SERVE Team Holds COVID-19 Memorial


Baldwin Wallace’s SERVE team hosted a COVID-19 memorial on March 24 in front of the Strosacker Union to remember those who have died from the virus.  

Mariah Halata, leadership in higher education intern, said they decided to plan the event after hearing the many stories about losing loved ones from those in the Baldwin Wallace community. 

“We are all so excited that the masks are done and that we are hopefully moving on,” Halata said. “But we do need to remember our community members that are never going to forget COVID. They are never going to forget this because it will be ingrained in their memory forever.” 

The event began with speeches from President Bob Helmer, Vice President for Student Affairs Tamika Rashid, and Assistant Director of Outreach and Prevention Timothy Hall.  

During her speech at the memorial, Rashid said that students should respect the space and pace that their peers are comfortable with as mandates are lifted.  
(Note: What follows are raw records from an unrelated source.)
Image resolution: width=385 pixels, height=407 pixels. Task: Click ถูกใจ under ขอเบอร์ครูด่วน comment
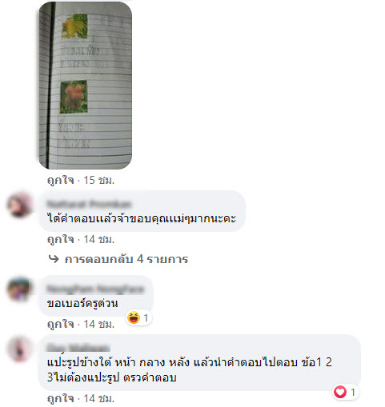(x=61, y=324)
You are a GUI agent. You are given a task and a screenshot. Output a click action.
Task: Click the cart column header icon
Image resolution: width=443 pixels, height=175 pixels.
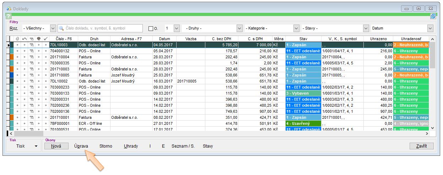tap(31, 39)
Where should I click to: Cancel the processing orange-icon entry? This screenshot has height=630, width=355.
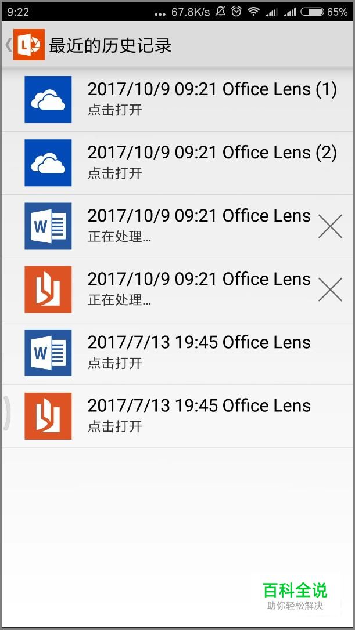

SERVE invited students to place a white flag on the ground of the grand walkway to represent three lives lost in Cuyahoga County. Participants could choose to write the name of someone they lost from COVID-19 on the flag.  

Attendees placed over 1,000 flags on the ground to represent the over 3,000 lives lost in Cuyahoga County.  

Sophomore Manimone Sengvoravong is the SERVE Team Student Director and helped plan the event.  

Sengvoravong said the flags were inspired by the Active Minds backpack campaign last semester, where the club laid backpacks across the Union lawn to represent lives lost from suicide.  

She hoped that the visual would motivate students to pause and reflect on the impact of COVID-19 on BW and the community, even if they did not personally lose a loved one.  

“We thought that this memorial would be a good way to connect and acknowledge this has been hard,” Sengvoravong said. “People have become so desensitized to hearing so much about it, but it should be something that should be acknowledged.”  

SERVE also extended an offer to the Berea community and local businesses to participate in the memorial.  

Halata said many local businesses in Berea were affected by COVID-19, so they wanted the community to know BW is thinking of them.  

SERVE placed trigger warnings throughout the memorial, and counseling resources were available in the Brain Center for students throughout the week.